Clinton Smith, Ph.D. candidate in the Lewis Lab, received a National Institutes of Health (NIH) National Institute of Neurological Disorders and Stroke (NINDS) F31 Individual Predoctoral Fellowship for his project titled “Cryptococcal nanotherapy: Engineering a novel fungus-based platform for improved drug delivery to the central nervous system.”

The prestigious fellowship provides tuition, stipend and educational support, enabling Smith to advance his innovative research under the mentorship of Dr. Jamal Lewis, associate professor and BME graduate coordinator in the J. Crayton Pruitt Family Department of Biomedical Engineering. His project aims to develop a unique drug delivery platform that uses the neurotropic fungus Cryptococcus neoformans to transport therapeutics across the brain’s protective barriers, with the goal of improving treatment for amyotrophic lateral sclerosis (ALS) and other neurodegenerative diseases.
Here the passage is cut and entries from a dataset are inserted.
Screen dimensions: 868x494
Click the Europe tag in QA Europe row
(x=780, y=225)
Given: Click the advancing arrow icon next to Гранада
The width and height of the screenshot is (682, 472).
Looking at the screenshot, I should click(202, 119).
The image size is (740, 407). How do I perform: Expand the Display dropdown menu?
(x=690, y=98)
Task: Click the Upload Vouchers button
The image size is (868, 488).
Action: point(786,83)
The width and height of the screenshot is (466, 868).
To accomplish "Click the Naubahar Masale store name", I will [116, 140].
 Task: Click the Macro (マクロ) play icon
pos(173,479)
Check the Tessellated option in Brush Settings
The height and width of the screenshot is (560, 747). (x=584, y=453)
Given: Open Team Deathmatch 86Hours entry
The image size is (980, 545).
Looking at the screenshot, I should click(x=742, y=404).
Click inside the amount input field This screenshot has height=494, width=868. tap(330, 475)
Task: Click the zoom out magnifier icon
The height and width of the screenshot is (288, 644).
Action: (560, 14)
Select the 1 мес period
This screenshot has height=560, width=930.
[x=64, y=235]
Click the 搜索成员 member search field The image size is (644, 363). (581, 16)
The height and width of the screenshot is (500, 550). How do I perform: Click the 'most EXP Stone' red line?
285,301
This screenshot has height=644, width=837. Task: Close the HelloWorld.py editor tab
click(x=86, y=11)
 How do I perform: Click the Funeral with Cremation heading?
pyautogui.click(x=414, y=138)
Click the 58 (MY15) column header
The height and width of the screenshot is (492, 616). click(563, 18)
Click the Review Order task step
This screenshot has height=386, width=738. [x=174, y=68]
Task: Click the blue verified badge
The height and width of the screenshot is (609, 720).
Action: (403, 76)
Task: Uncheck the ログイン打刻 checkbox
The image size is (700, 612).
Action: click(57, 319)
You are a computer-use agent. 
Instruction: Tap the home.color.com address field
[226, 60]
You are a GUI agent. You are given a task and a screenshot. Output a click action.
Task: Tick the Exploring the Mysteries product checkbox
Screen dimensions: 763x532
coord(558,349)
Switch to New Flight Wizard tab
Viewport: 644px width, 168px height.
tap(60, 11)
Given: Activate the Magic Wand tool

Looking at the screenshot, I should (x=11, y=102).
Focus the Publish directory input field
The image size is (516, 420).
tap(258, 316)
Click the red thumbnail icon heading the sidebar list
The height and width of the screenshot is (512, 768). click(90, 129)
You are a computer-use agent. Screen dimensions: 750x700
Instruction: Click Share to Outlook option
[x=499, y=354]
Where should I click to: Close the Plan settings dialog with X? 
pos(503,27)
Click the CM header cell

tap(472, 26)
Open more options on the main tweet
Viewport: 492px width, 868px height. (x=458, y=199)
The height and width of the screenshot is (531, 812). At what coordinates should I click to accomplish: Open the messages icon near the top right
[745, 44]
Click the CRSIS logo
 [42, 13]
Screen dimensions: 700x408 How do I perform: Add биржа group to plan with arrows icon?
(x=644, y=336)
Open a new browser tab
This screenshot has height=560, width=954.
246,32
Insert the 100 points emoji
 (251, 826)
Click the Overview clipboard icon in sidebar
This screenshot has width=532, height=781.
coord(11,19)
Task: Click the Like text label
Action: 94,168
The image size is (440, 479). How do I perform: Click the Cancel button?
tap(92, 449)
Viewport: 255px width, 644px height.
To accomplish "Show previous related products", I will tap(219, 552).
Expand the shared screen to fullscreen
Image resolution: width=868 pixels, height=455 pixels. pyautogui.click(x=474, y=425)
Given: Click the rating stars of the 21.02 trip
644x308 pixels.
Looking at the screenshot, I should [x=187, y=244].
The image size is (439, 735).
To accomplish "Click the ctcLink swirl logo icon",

Neurodegenerative diseases affect more than 1.2 billion people worldwide, yet existing Food and Drug Administration–approved treatments, such as riluzole and edaravone for ALS, have limited impact on slowing disease progression. Resveratrol, a natural compound with neuroprotective properties, has shown promise in preclinical studies but faces challenges in reaching the central nervous system (CNS) due to physiological barriers and rapid clearance by the body.

To overcome these challenges, Smith’s work proposes engineering fungal drug carriers (FDCs) that can effectively bypass CNS barriers, protect resveratrol from premature degradation and deliver it directly to the brain. Cryptococcus neoformans is uniquely equipped for this role, leveraging multiple transport mechanisms and a survival process called vomocytosis to penetrate the CNS.

Smith’s research will focus on optimizing fungal drug carriers in vitro and then evaluating their biodistribution, bioavailability and therapeutic efficacy in preclinical ALS models. If successful, this approach could not only enhance treatment for ALS but also open the door to improved therapies for a broad range of neurodegenerative diseases.